THE DATA ->
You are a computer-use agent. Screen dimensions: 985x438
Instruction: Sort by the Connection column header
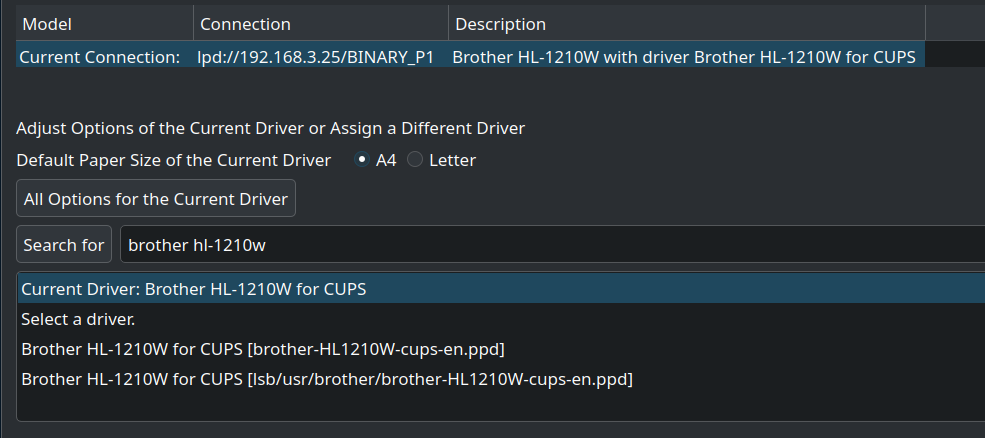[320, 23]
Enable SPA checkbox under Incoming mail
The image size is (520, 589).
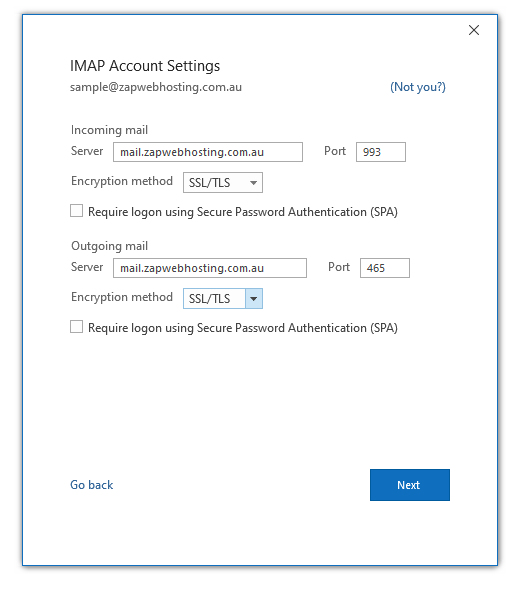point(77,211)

TASK BRIEF ->
Can you output every line of the entries above verbatim, leaving out the pictures?

SOLUTION TO THE EXERCISE ->
You are a computer-use agent. Screen dimensions: 985x438
Instruction: Sort by the Connection column header
[320, 23]
Enable SPA checkbox under Incoming mail
The image size is (520, 589).
point(77,211)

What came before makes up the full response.